« Quelles démarches pour une meilleure contribution de la recherche scientifique au développement en Afrique francophone ? ». C’est le thème de l’édition 2021 de la Journée de la Renaissance Scientifique de l’Afrique ( Jrsa) organisée ce mercredi 30 juin par le Centre béninois pour la recherche scientifique et l’innovation ( Cbrsi) avec à sa tête, le Pr. Marc Kpodékon. Les manifestations marquant ladite journée ont été officiellement lancées à l’Isba de Cotonou par le directeur de cabinet du ministre de l’enseignement supérieur et de la recherche scientifique (Mesrs), le Pr. Rogatien Tossou.
Ghislain Gbènakpon
« Le Bénin, à l’instar de beaucoup de pays africains est confronté à des problèmes relatifs à la sécurité alimentaire, l’énergie, l’environnement, l’éducation et l’emploi des jeunes, les technologies de l’information et de la communication, la santé et principalement la pandémie de la Covid-19 auxquels la recherche scientifique et l’innovation devraient apporter des solutions appropriées pour l’atteinte des objectifs de développement durable ». Ainsi s’exprimait dans son allocution d’ouverture, le directeur de cabinet du Mesrs, Pr. Rogatien Tossou pour lever le voile sur la contribution qu’on attend de la recherche scientifique pour le développement de l’Afrique en général et de l’Afrique francophone en particulier.

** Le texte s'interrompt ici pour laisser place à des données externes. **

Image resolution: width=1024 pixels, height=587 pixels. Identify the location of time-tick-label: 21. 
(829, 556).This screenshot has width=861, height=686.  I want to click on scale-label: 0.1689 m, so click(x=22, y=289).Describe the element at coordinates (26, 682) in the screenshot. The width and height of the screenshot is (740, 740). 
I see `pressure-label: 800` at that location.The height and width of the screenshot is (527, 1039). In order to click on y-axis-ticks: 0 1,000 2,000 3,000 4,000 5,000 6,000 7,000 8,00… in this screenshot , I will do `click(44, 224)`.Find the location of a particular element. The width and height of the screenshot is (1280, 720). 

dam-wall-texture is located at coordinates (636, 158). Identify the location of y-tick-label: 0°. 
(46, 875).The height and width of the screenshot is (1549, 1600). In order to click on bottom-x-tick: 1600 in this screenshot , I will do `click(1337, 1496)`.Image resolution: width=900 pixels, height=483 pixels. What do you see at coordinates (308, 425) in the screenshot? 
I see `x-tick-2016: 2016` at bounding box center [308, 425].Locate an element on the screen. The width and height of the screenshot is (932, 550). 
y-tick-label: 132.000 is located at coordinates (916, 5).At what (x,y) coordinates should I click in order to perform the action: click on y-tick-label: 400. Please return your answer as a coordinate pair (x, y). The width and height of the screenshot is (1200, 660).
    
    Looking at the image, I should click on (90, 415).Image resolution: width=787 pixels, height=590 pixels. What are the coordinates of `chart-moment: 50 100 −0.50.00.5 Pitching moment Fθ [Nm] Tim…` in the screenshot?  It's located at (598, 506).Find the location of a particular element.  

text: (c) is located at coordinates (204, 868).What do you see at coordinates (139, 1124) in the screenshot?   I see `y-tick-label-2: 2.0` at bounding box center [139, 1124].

Dans son intervention, le directeur général du Cbrsi a rappelé que le 30 juin 1987, s’est tenu pour la première fois à Brazzaville, le congrès des hommes de sciences en Afrique pour la création de la Fondation de l’Union panafricaine de la science et de la technologie sous l’égide de l’Organisation de l’unité africaine aujourd’hui Union Africaine. « Cette date, depuis l’année 1994, est devenue une journée mémorable pour la communauté scientifique de notre pays le Bénin. En effet, cette manifestation scientifique se déroule le 30 juin de chaque année dans tous les pays de l’Afrique francophone », a expliqué le Pr. Marc Kpodékon. Sachant que tout développement durable doit se construire sur un socle scientifique et d’innovation, fait-il observer, la recherche doit être pour tous les chercheurs un sacerdoce. Il les invite donc à redoubler de détermination malgré le faible niveau de ressources allouées à ce secteur. Le Dg/Cbrsi a toutefois soutenu que d’importantes réformes sont engagées au niveau du gouvernement pour remédier à cet état de chose.
C’est le directeur de cabinet du Mesrs, qui est revenu sur ces différentes réformes. Il en ainsi, entre autres, de la prise de textes organisant la recherche scientifique et l’innovation pour les rendre plus aptes à répondre aux préoccupations des populations, la création de l’agence béninoise pour la recherche et l’innovation, la mise en place progressive de la Cité internationale de l’innovation et du savoir à travers Sème city et la mise en place de Fonds compétitifs de recherche et de l’innovation à travers le Fonds national de la recherche scientifique et de l’innovation technologiques ( Fnrsit). « Ces réformes, conformément à la vision du gouvernement du Bénin, contribuent sans aucun doute à améliorer les performances du système de la recherche au Bénin afin de lui permettre de bien jouer son rôle d’outil d’aide à la prise de décision pour la résolution des problèmes de développement », a soutenu le Pr. Rogatien Tossou.